Charlotth Back – Jessé Souza diz que a corrupção brasileira, desde sempre, esteve na cabeça dos brasileiros como uma das principais mazelas. Lilia Schwarcz diz que a corrupção é um dos traços permanentes da nossa sociedade e que revela o autoritarismo do nosso próprio Estado, ou seja, ela faz parte do cotidiano de todos nós, em maior ou menor escala, desde quando éramos uma colônia. Portanto, a corrupção demonstra justamente o estigma negativo que carregamos desde a colonização. Além disso, nos salta aos olhos que essa missão anticorrupção foi bastante localizada e direcionada para governos que tinham propostas distintas das propostas neoliberais até então hegemônicas. Com essa ideia de corrupção, se atacou primeiro contra alguns políticos e contra as instituições nacionais que foram ou seriam capazes de dar autonomia ao Brasil.
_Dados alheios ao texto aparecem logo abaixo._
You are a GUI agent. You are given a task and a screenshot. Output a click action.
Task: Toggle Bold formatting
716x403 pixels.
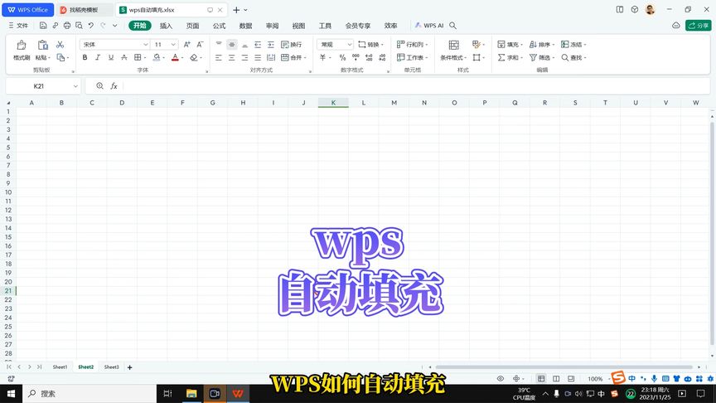coord(85,58)
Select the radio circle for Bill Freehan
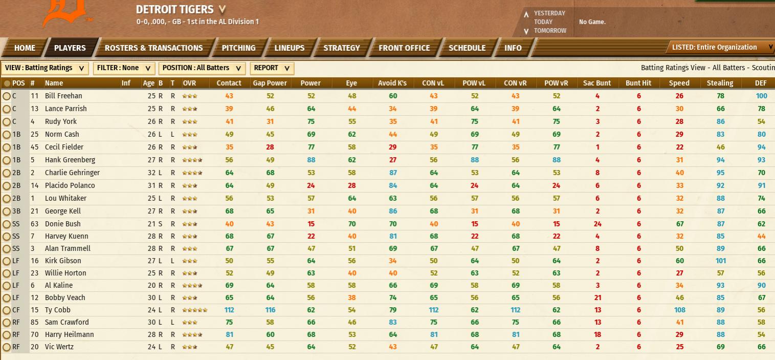The image size is (775, 360). pyautogui.click(x=7, y=96)
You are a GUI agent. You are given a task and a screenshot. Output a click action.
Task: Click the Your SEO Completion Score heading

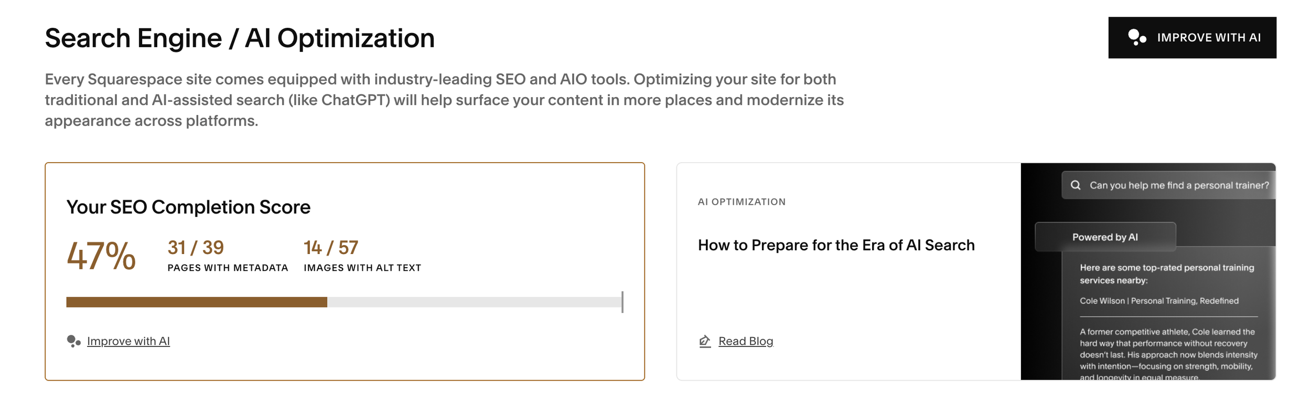(188, 207)
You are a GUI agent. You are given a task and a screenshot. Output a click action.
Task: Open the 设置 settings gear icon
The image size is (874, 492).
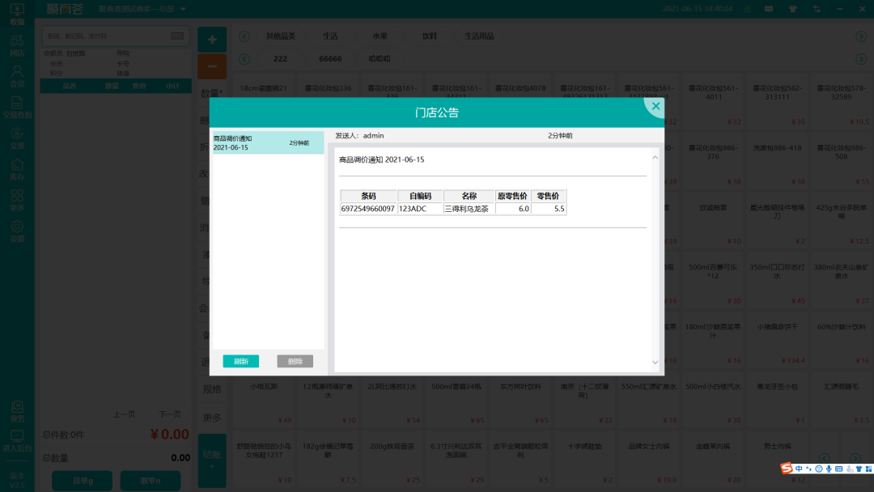17,230
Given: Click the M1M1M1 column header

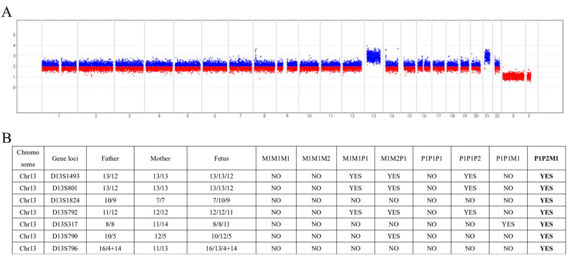Looking at the screenshot, I should tap(276, 159).
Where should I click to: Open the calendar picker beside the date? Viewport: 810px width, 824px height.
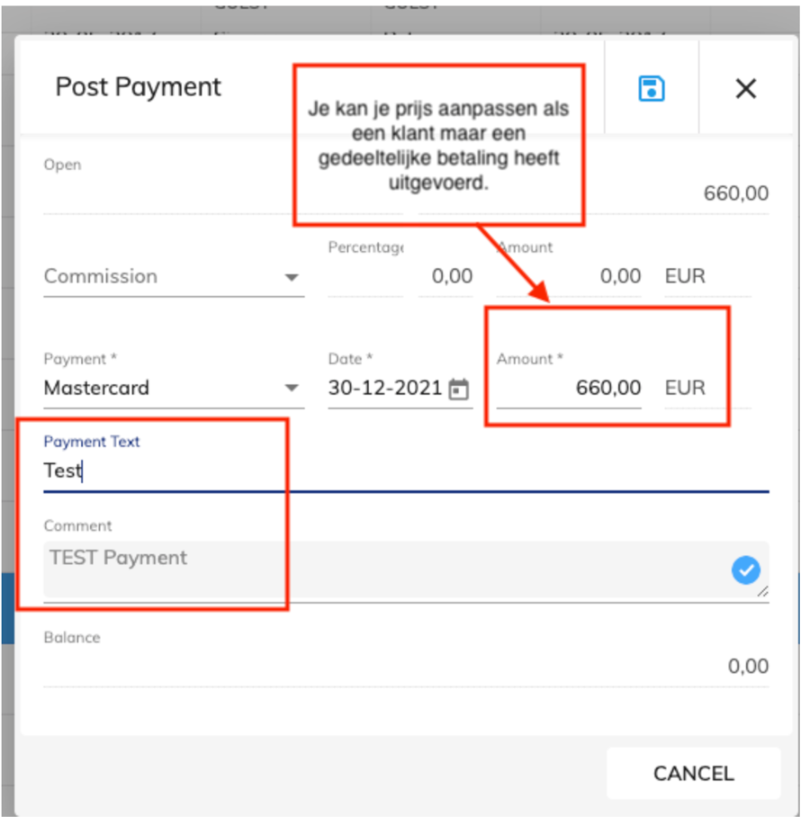(460, 389)
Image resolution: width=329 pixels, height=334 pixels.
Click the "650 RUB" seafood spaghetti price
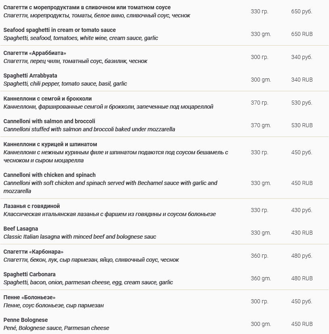pyautogui.click(x=302, y=34)
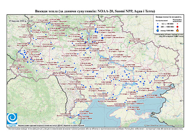Image resolution: width=190 pixels, height=134 pixels.
Task: Click the 32° longitude grid label
Action: click(x=102, y=17)
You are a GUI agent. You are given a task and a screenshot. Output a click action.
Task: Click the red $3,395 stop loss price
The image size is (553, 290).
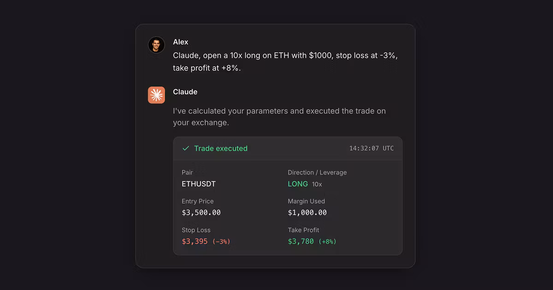click(x=195, y=241)
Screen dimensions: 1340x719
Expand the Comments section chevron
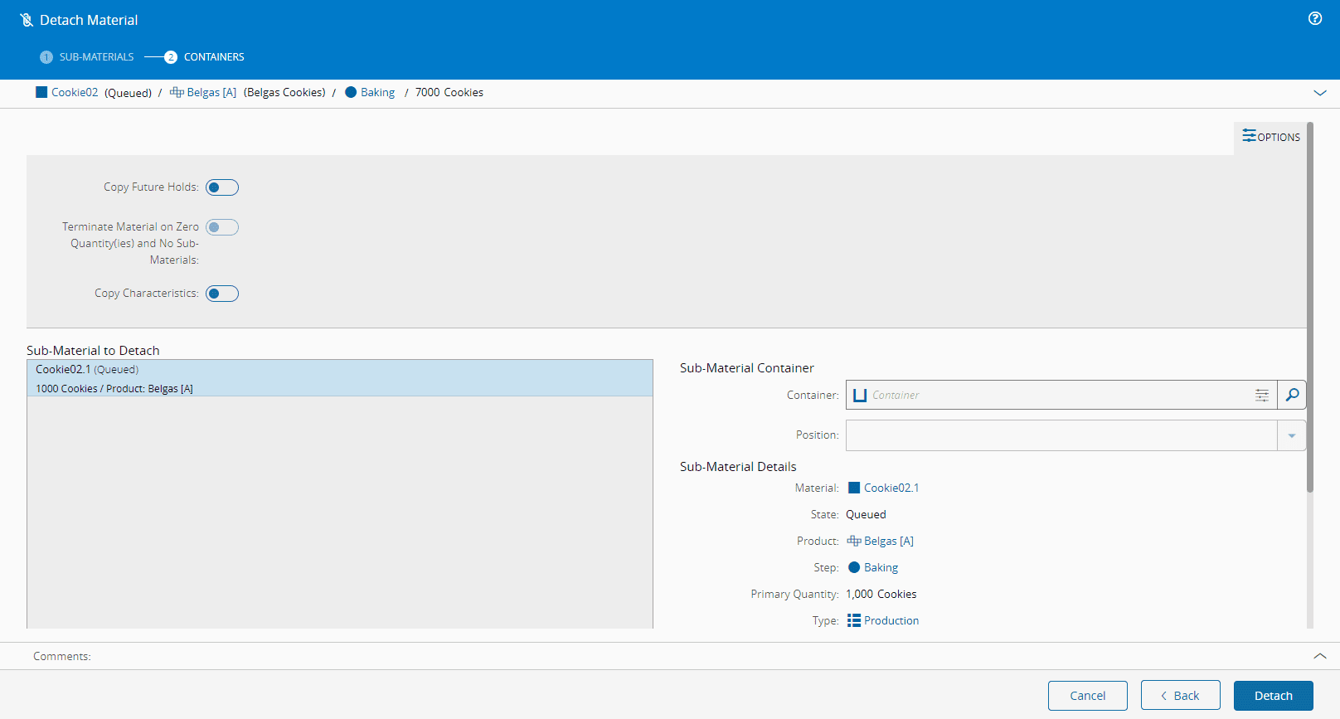point(1320,656)
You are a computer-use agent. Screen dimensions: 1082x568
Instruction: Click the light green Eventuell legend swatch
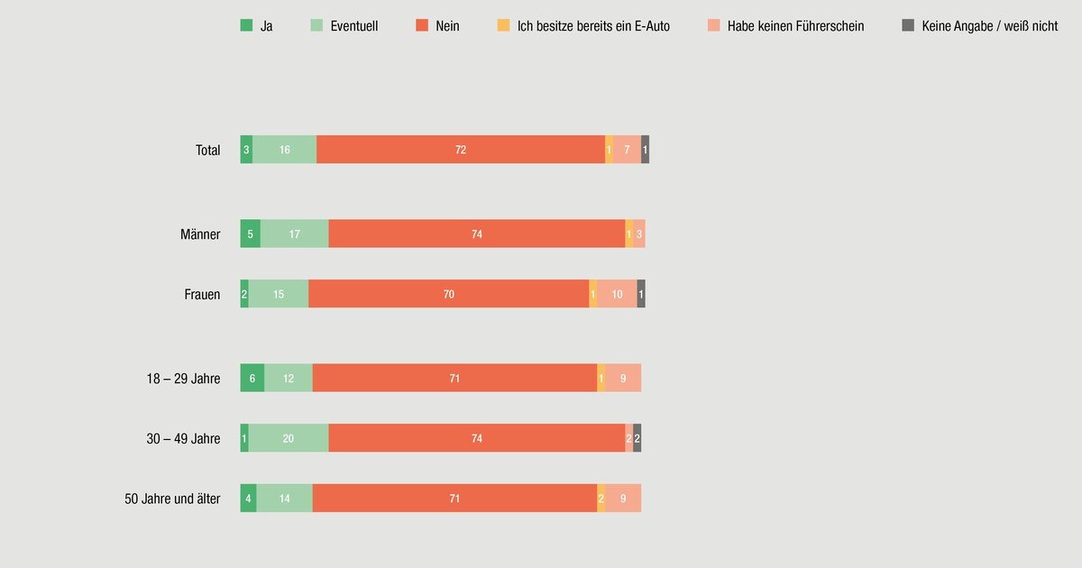pyautogui.click(x=316, y=25)
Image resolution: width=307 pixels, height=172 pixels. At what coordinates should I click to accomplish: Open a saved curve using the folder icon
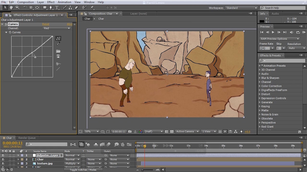tap(58, 51)
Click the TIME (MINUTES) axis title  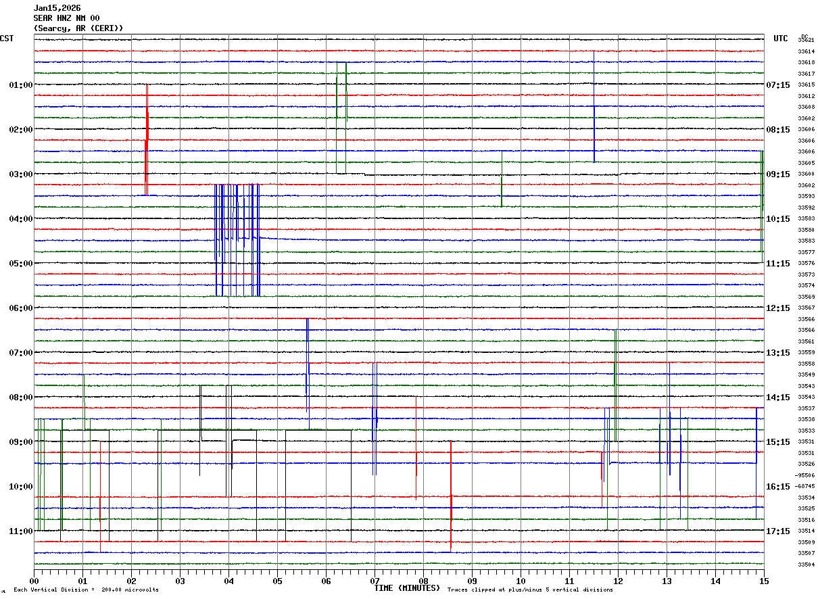point(407,588)
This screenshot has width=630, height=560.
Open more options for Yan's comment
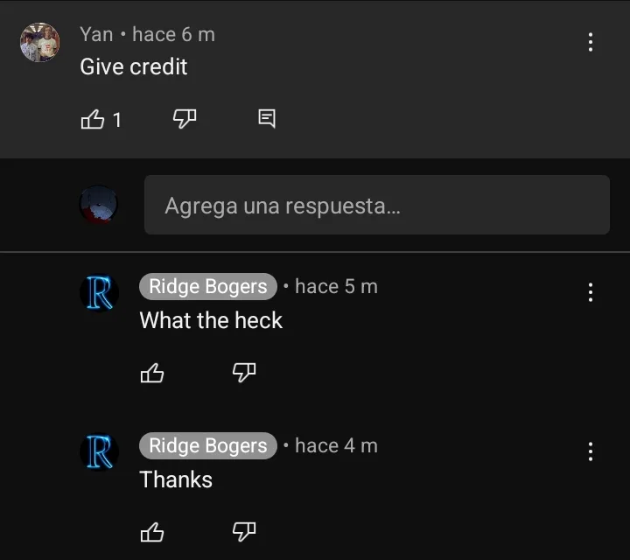591,42
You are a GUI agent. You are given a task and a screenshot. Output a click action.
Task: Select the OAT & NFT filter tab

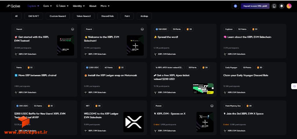tap(34, 16)
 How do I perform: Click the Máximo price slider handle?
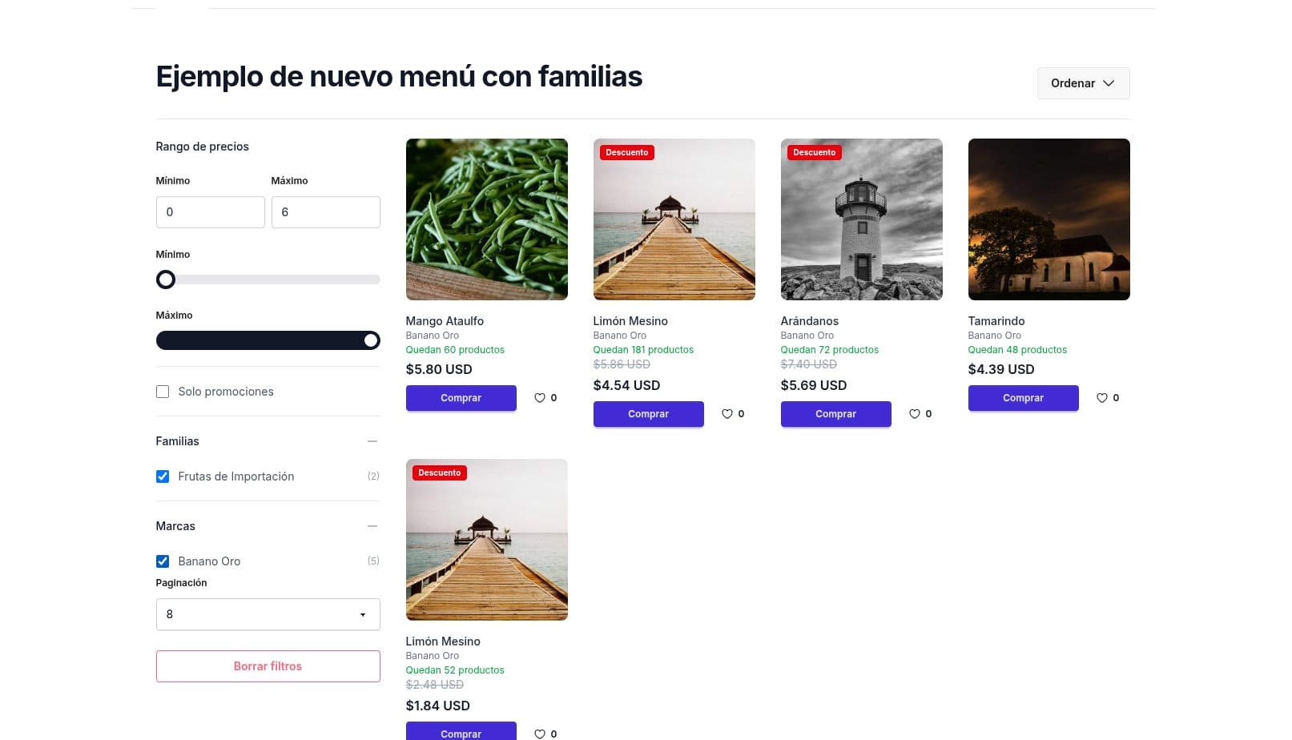(x=371, y=340)

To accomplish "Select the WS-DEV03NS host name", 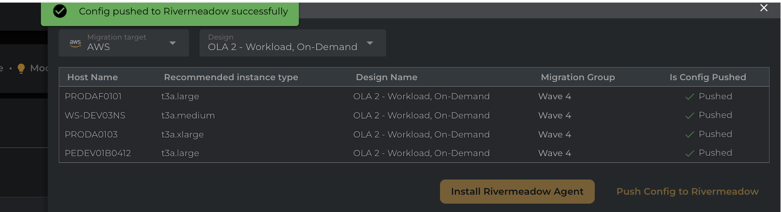I will [x=95, y=115].
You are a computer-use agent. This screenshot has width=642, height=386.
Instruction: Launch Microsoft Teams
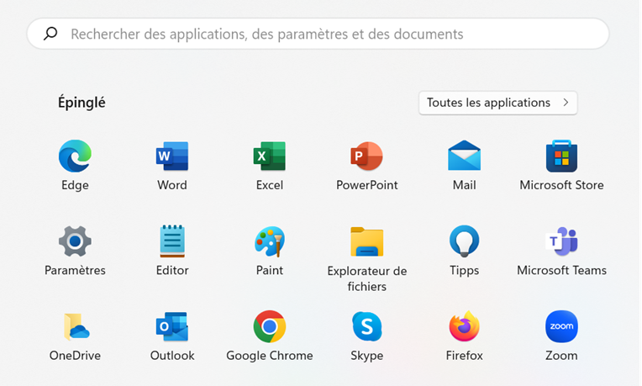pos(561,242)
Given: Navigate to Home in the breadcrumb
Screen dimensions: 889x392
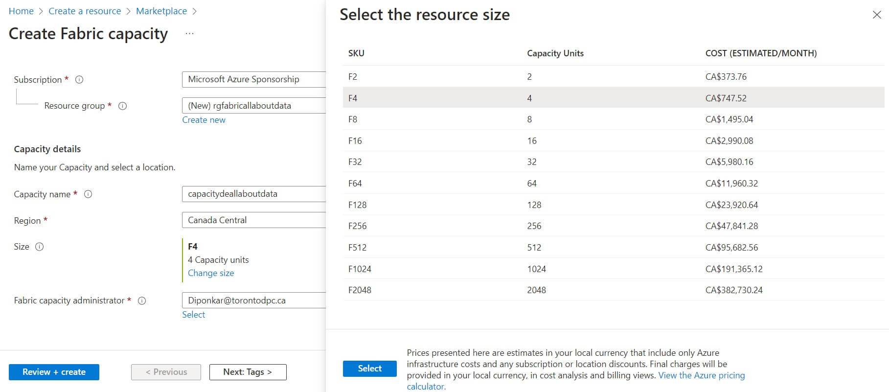Looking at the screenshot, I should [21, 11].
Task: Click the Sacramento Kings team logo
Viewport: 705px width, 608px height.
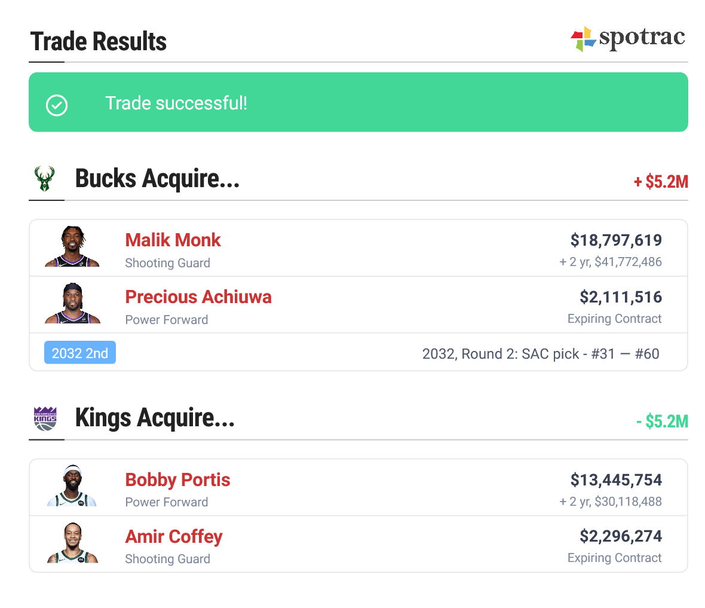Action: [45, 418]
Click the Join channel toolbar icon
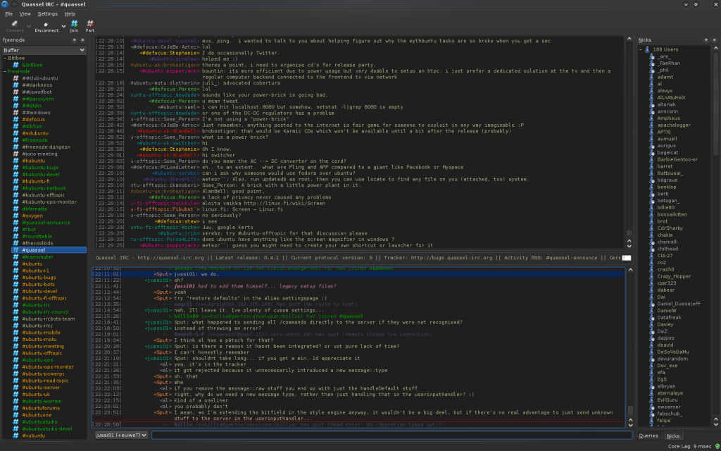 74,25
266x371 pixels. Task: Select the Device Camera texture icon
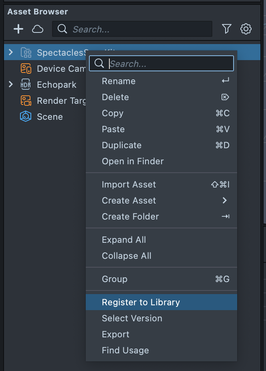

Foram feitos ataques a Petrobras e a Eletrobras, sugerindo que todas as nossas empresas são corruptas.

 

 

Jessé Souza diz que o sistema financeiro internacional é forjado na corrupção e, portanto, essa não é uma exclusividade brasileira. O favorecimento, a troca de favores, as informações privilegiadas, isso acontece em todos os lugares nos países chamados desenvolvidos e nos países do Sul. Atacamos o nosso Estado e as possibilidades autônomas do Brasil em nome da ideia de corrupção, que é uma ideia muito difícil de ser combatida porque é muito difícil enfrentar o combate à corrupção. Se dizemos que esse combate não pode ser feito dessa maneira, as pessoas perguntam se somos a favor da corrupção. Não somos a favor da corrupção. É evidente que as pessoas que estão denunciando os abusos dos processos penais e que estão em volta do tema do lawfare não são a favor da corrupção, mas são a favor do respeito às mínimas garantias processuais e às mínimas garantias humanas dos cidadãos. Ao defender essas garantias, para a grande imprensa e para aqueles que nos escutam, parece que estamos defendendo a corrupção, mas é obvio que isso não é a realidade. O combate à corrupção precisa acontecer, mas não pode acontecer sob qualquer argumento, não pode simplesmente aniquilar o direito de defesa e acabar com as empresas nacionais e setores inteiros da economia em nome dele. Vimos e sabemos que houve um consenso entre o poder judiciário, que era muito ligado à mídia, e muitos grupos políticos, que viram aí uma oportunidade de retirar e de atacar certos modelos de governança. Sabemos que o bolsonarismo é filho do lavajatismo, ou seja, dessa estratégia do lawfare.

 

 

Viralatismo

 

A corrupção coloca em evidência o viralatismo que é intrínseco ao povo brasileiro, à nossa ideia de que todas as nossas coisas são ruins, corruptas e inferiores, como se o problema do brasileiro fosse um problema único e tão ruim que ele sempre vai ser pior. Ele sempre estará olhando para os outros países como se eles fossem os grandes arautos da moralidade e de tudo que há de bom no mundo da cultura e da política. Vemos aí que, de um lado, houve uma instrumentalização desse viralitismo que nos colocou em uma fogueira: nós, que somos mesmo corruptos, temos que destruir nosso país e nosso processo penal em nome de uma moralidade que é inexistente – em nenhum lugar do mundo temos ideia de uma completa não-corrupção.

 

O lawfare tem muitas características – e é um tema polêmico e interessante para ser estudado –, as quais nos levam à ideia do ordenamento jurídico brasileiro, pensando em processos penais de exceção, na Constituição ou na estrutura do poder judiciário no sentido de entender como foi possível que o judiciário entrasse numa história como essa, e tem também mecanismos para pensarmos sobre os conglomerados de mídias e a força que eles têm junto à sociedade brasileira, elementos sociológicos para pensar sobre a nossa identidade nacional. Ou seja, é um tema multidisciplinar que deve ser encarado dessa forma e, portanto, uma interpretação muito rasa e que, se não leva em consideração as relações internacionais, vai ser uma análise fraca e incompleta.